## EXTRACT TO READ
■ ■ ■
Spring 2026 CS 444
Assignment 3: Self-Supervised and Transfer Learning
Due date: Wednesday, April 1st, 11:59:59 PM
The goals of this assignment are to help you gain experience with PyTorch, learn how to use
pre-trained models provided by the deep learning community, and adapt
these models to new tasks and losses.
You will use a simple
self-supervised rotation prediction task to pre-train a model on the CIFAR10 dataset without using class labels, and
then fine-tune this model for CIFAR10 classification.
Before You Begin
Since this assignment requires the use of PyTorch, we strongly suggest that you self-study the official PyTorch tutorial. You can also check out the Introduction to PyTorch YouTube Series.
Starter Code
Download the starter code here -- and see setup instructions below under Assignment Setup.
Self-Supervised Learning by Rotation Prediction on CIFAR10

Source: Gidaris et al. (2018)
You will use PyTorch to train a model on a
self-supervised task, fine-tune a subset of the model’s weights, and
train a model in a fully supervised setting with different weight
initializations. You will be using the CIFAR10 dataset, which is a
dataset of small (32x32) images belonging to 10 different object
classes. For self-supervised training, you will ignore the provided
labels; however, you will use the class labels for fine-tuning and fully
supervised training.
The model architecture you will use is ResNet18. We will use the PyTorch ResNet18 implementation, so you do not need to create it from scratch.
The self-supervised training task is image rotation prediction, as proposed by Gidaris et al.
in 2018. For this task, all training images are randomly rotated by 0,
90, 180, or 270 degrees. The network is then trained to classify the
rotation of each input image using cross-entropy loss by treating each
of the 4 possible rotations as a class. This task can be treated as
pre-training, and the pre-trained weights can then be fine-tuned on the
supervised CIFAR10 classification task.
The top-level notebook (mp3_rotation.ipynb)
will guide you through all the steps of training a ResNet for the
rotation task and fine-tuning on the classification task. You will
implement the data loader, training and fine-tuning steps in PyTorch based on the starter code. In detail, you will complete the following five experiments:
- Train a ResNet18 on the Rotation task. Based on the
CIFAR10 dataloader, you will first generate the rotated images and
labels for the rotation task. You will train a ResNet18 on the rotation
task, report the test performance and store the model for the
fine-tuning tasks. For the test performance, find the lowest test loss
and report the corresponding accuracy. The expected rotation prediction accuracy on the test set should be around 78%.
- Initializing from the pretrained Rotation model, fine-tune only the weights of the final block of convolutional
layers and linear layer on the supervised CIFAR10 classification task and report the test results. (Note that training only the final linear layer while keeping the rest of the network frozen gives very poor results. You're welcome to verify this yourself but it's not required for the submission.)
The expected test set accuracy for fine-tuning the specified layers of the pre-trained model should be around 60%.
■ ■ ■
## SUPPLIED DATA
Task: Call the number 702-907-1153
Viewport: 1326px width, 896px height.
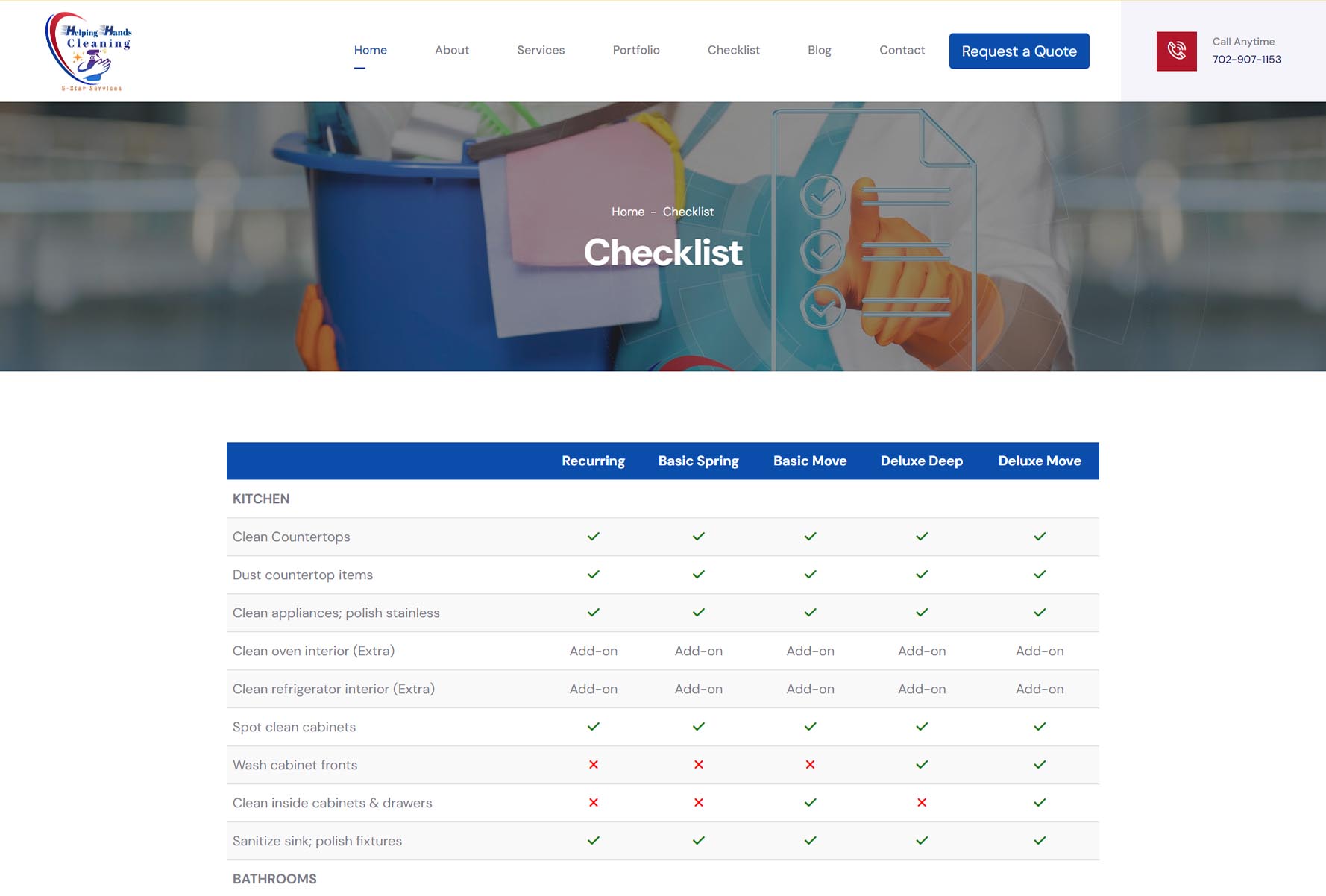Action: [x=1246, y=59]
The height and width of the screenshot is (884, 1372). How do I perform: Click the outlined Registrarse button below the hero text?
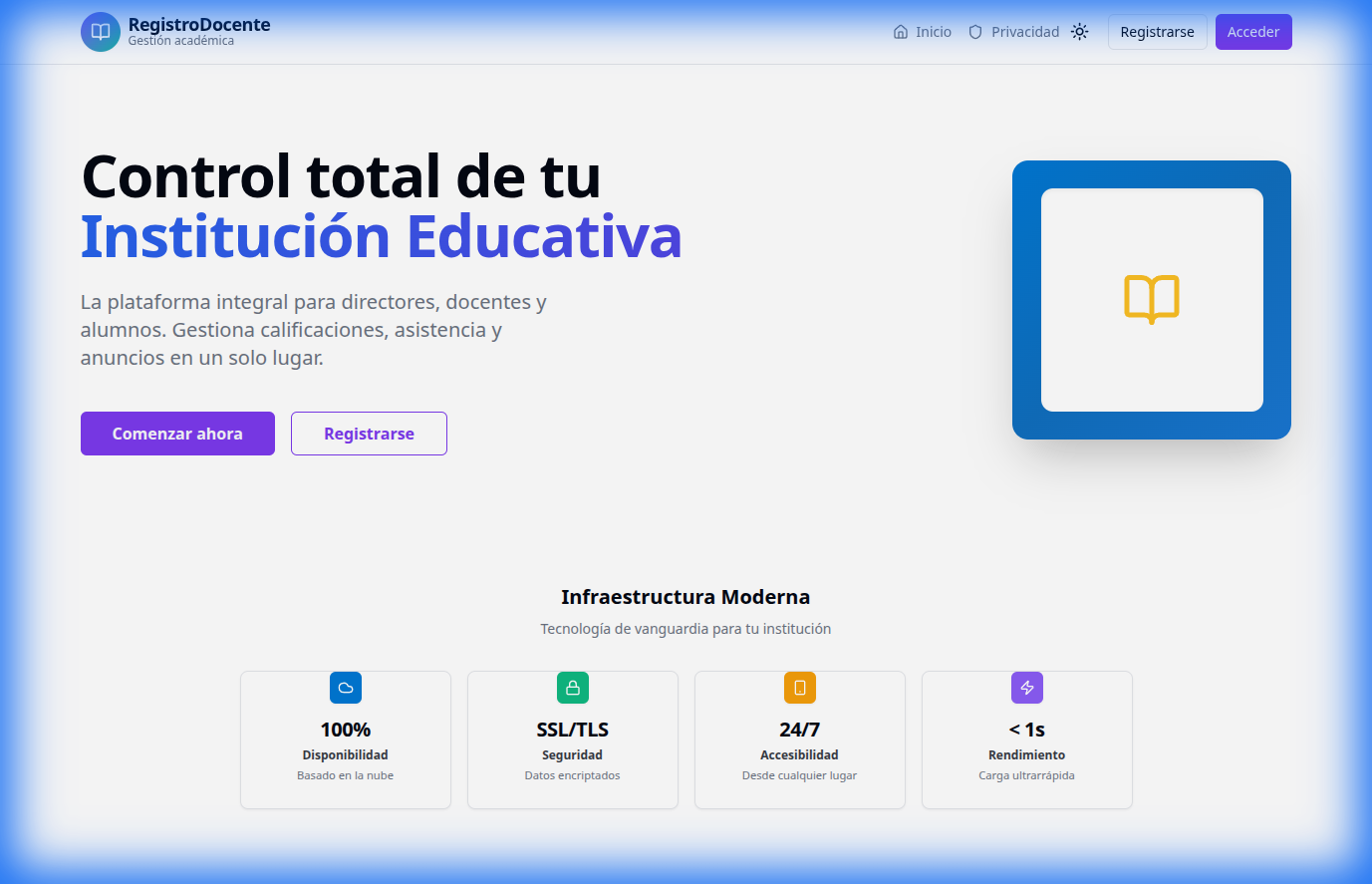(369, 433)
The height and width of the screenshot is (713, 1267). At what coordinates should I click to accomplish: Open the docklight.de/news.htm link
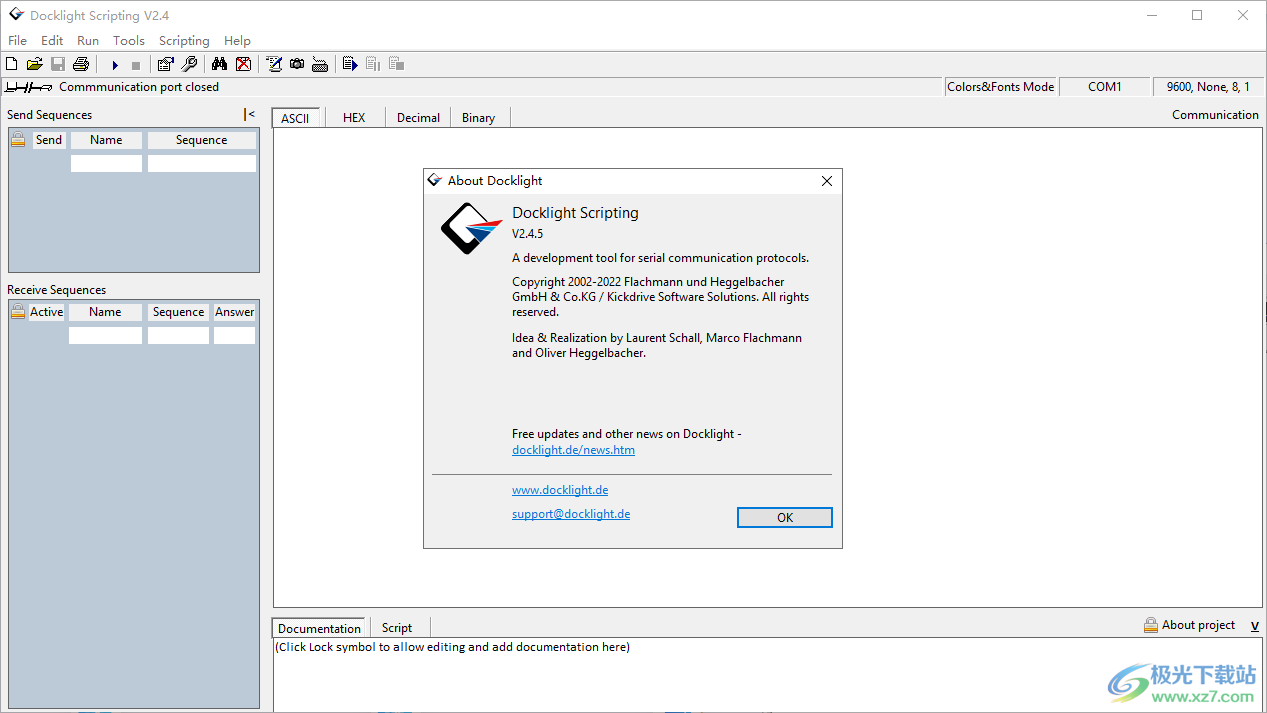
■ ■ ■
## PROBLEMS
**1.** Please present every line of the records as a numbered list, skipping blank lines and leaving out the pictures.
**2.** Extend the assignment handout on self-supervised and transfer learning past its final sentence.
The records are unrelated to the assignment handout.

## ANSWERS TO THE EXERCISE
**1.**
1. Task: Call the number 702-907-1153
2. Viewport: 1326px width, 896px height.
3. Action: [x=1246, y=59]
4. The height and width of the screenshot is (884, 1372). How do I perform: Click the outlined Registrarse button below the hero text?
5. (369, 433)
6. The height and width of the screenshot is (713, 1267). At what coordinates should I click to accomplish: Open the docklight.de/news.htm link

**2.**
- Initializing from random weights, train the full network on the supervised CIFAR10 classification task. Report the test results. The expected test set accuracy for fine-tuning the entire randomly initialized model should be around 80%.
- Initializing from the pretrained Rotation model, train the full network on the supervised CIFAR10 classification task. Report the test results and compare the performance of all models across Parts 2, 3, and 4. The expected test set accuracy for fine-tuning the whole pre-trained model should be around 82%.
- Now come up with some alternative architecture (either custom-created
or off-the-shelf) together with any combination of "bells and whistles"
(optimization, data augmentation, normalization, etc.) to try to get the
highest accuracies you can on CIFAR10 classification. You should aim for at least 3% improvement in accuracy over your best model among Parts 2, 3, and 4. You can either (i) train your advanced model from scratch, or (ii) pretrain your model on the rotation prediction task then finetune either part or all of your model on classification. However, you are not allowed to initialize your model from any off-the-shelf pretrained weights. In your report, be sure to specify all the details of your architecture and hyperparameters and discuss your improvements compared to the baseline.
Extra Credit
- Perform an ablation study of your "bells and whistles" from part 5, provided there are at least 3 changes from the default settings that may have improved performance. The changes need to be conceptually significant, not, for example, just hyperparameter finetuning. The goal is to measure how much each component contributes. You may (a) comprehensively test all combinations of components, (b) start from the baseline and add one component at a time, or (c) start from your full approach and remove one component at a time. Keep all non-ablated settings fixed, and report a table of results with performance deltas relative to the baseline. Discuss your observations.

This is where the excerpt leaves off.